Using Groovy to decypher adolescent Internet use

I’ve been meaning to write about my experiences using the Groovy dynamic language in educational research for a while, but haven’t found time to do so due to a grueling work schedule and burnout.

This post talks about how the Groovy dynamic language is used in an educational research setting, helping us better understand the way in which Internet use plays a role in adolescent development.

The TeenTech Project

Before coming back to the wonderful life as a programmer for hire, I spent some time pursuing a Masters in Human Development at UBC. The biggest project I was involved with there was the Teentech research project, which sought to explore the positive and negative links between Internet use and adolescent development.

Now you would think that this would be something that would be studied to death. With all the talk in the media about cyberbullying and World of Warcraft addiction, there must be heaps and heaps of information about this stuff. The sad reality is that this field remains understudied. We don’t really know much about any of it. ( Yes, all that stuff in the media is moral panic. )

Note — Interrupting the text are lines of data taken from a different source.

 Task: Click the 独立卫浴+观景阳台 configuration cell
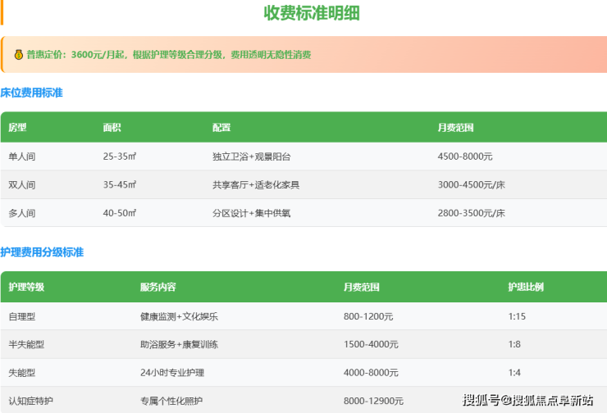click(x=251, y=157)
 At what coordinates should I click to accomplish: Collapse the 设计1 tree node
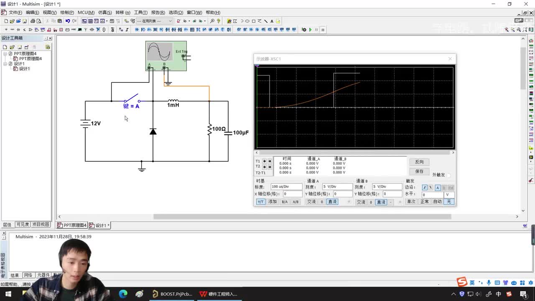pos(5,64)
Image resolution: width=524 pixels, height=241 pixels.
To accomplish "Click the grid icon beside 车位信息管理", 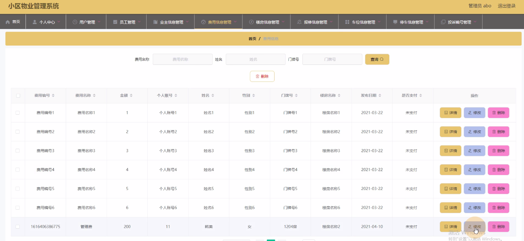I will (x=347, y=22).
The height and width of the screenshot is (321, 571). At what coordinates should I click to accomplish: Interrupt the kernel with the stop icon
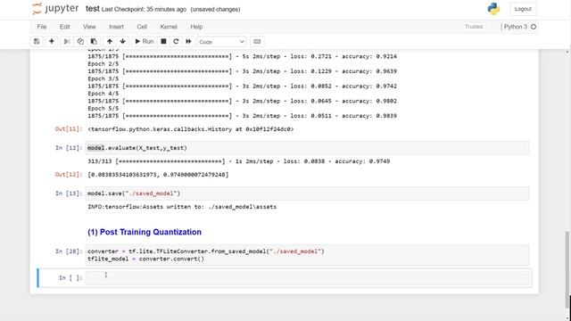[163, 42]
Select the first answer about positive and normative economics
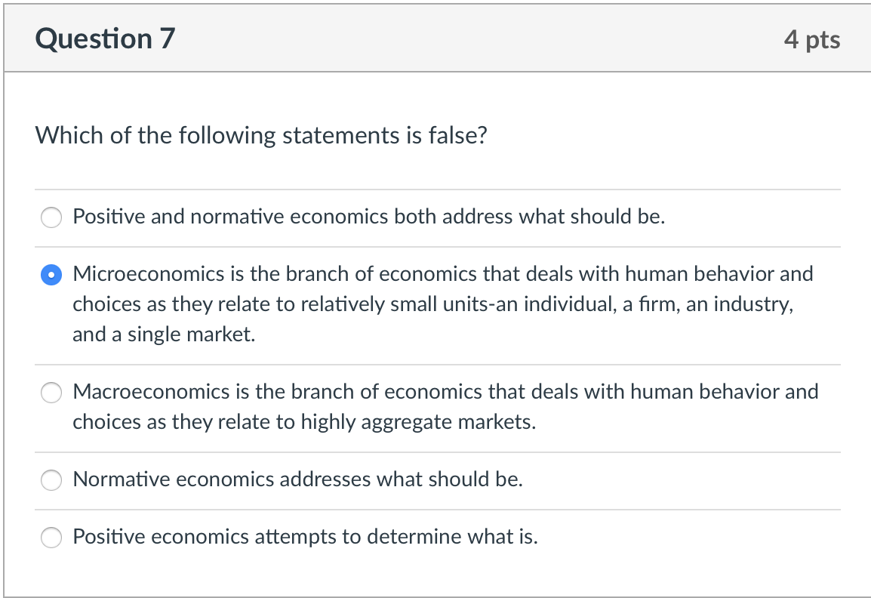The height and width of the screenshot is (598, 871). pos(51,217)

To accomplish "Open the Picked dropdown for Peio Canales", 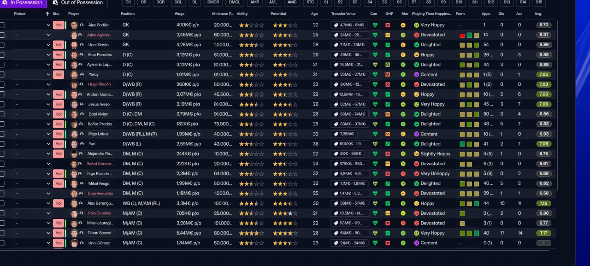I will [x=32, y=213].
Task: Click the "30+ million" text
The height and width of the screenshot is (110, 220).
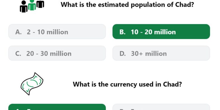Action: 149,54
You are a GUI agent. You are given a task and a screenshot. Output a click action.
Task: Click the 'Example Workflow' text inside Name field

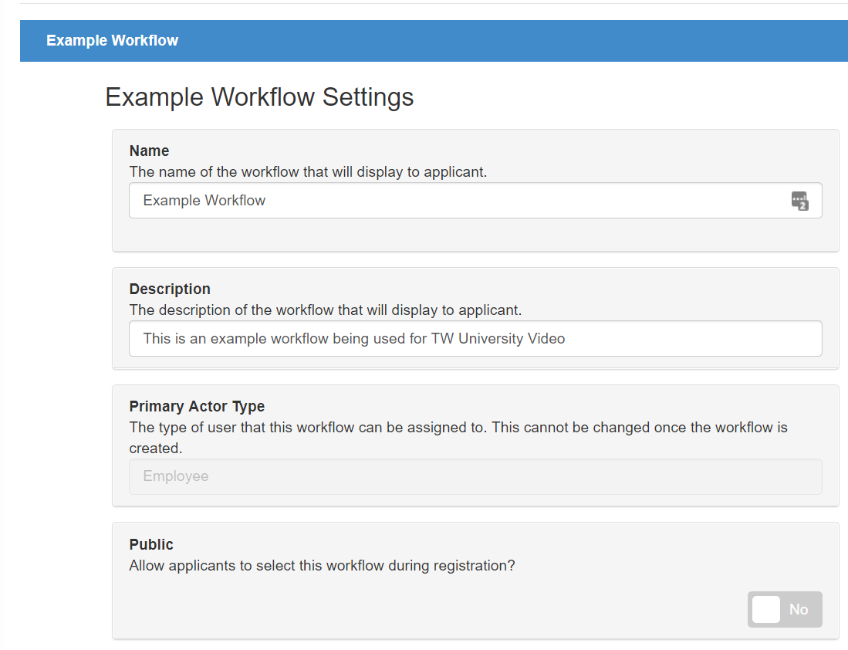(204, 201)
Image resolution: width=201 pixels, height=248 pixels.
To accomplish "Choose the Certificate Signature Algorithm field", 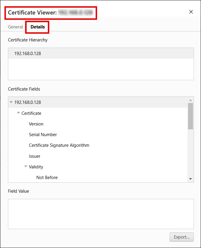I will click(59, 145).
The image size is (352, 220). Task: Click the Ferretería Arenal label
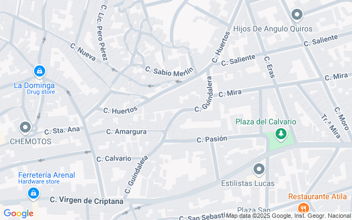[x=46, y=175]
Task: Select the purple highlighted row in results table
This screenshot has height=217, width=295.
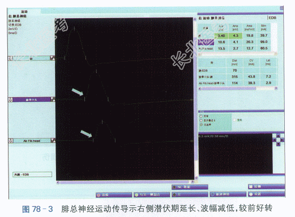Action: [x=234, y=42]
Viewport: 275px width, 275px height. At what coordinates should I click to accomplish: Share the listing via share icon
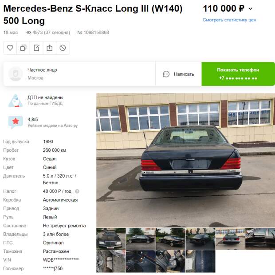pyautogui.click(x=50, y=48)
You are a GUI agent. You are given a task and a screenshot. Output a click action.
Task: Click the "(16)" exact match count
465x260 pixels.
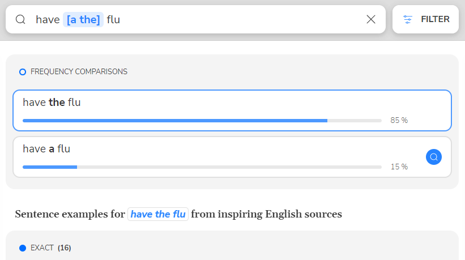coord(65,248)
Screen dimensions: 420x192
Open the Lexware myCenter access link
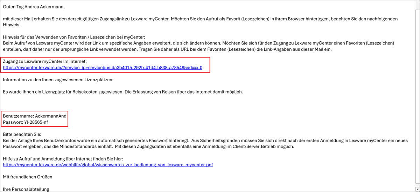click(x=102, y=68)
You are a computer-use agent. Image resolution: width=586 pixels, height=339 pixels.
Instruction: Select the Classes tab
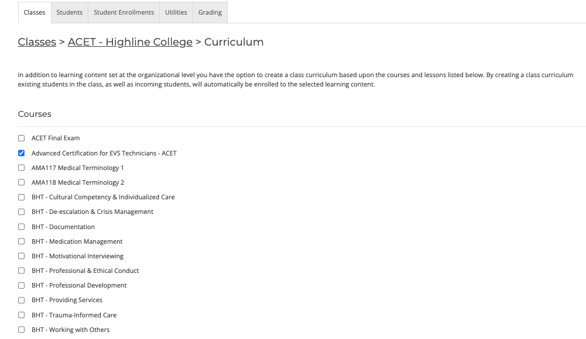coord(35,12)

What was unique about the teentech project was the use of real-time monitoring data. Instead of asking kids to remember how much time they spent online or how they socialized on the Internet, we simply kept track of it. If I asked you to remember how much time you spent on the Internet this week, you would only be able to give me an approximate answer. You might also want to omit or exaggerate details about how often you talk to friends online or visit porn sites.

The project found families in BC that were willing to subscribe to our own ISP. Anytime a teenager logged on, their Internet use was logged via a Wingate server. All their Internet usage was tracked with their consent. Now if you were at home using the Internet, you might be aware that you are being tracked, but knowing that some anonymous research people were looking at your usage won’t deter you from downloading stuff or talking to your friends on facebook.

Groovy to the Rescue!

In our pilot study, we followed a total of 19 participants over a year and yielded 44 gigabytes of data transferred ( 13 million connections ). [ See the poster here in PDF: Preliminary Results from the TeenTech Research Project ].

Three years later, we had 4 years worth of data that took up 17 gigabytes of disk space. This data needed to be cleaned, scrubbed, filtered and categorized so that our local SPSS gurus can do all sorts of Hierarchical Linear Modelling magic to it. It was quite a daunting task.

Our logs were stored in the DBF data format. In 2005, when I first approached this problem, I wrote a Java program to parse this data into a MySQL database and filter out our users by name. Due to the hacky way in which JDBC connections had to be set up, I remember spending two days just getting to program right.

In 2008, I wrote a simple groovy script in less than two hours:

import com.linuxense.javadbf.*;
import java.io.*;
import java.sql.PreparedStatement;

// connect to db
def db = []
db << "jdbc:mysql://localhost:3306/teentech";
db << "root"
db << ""
db << "com.mysql.jdbc.Driver"
def sql = groovy.sql.Sql.newInstance( *db )
def webuse = sql.dataSet("web")

def teens = [ ] // list of teen ids here
def directoryLocation = new File( "/Volumes/Time Machine Backups/history/" )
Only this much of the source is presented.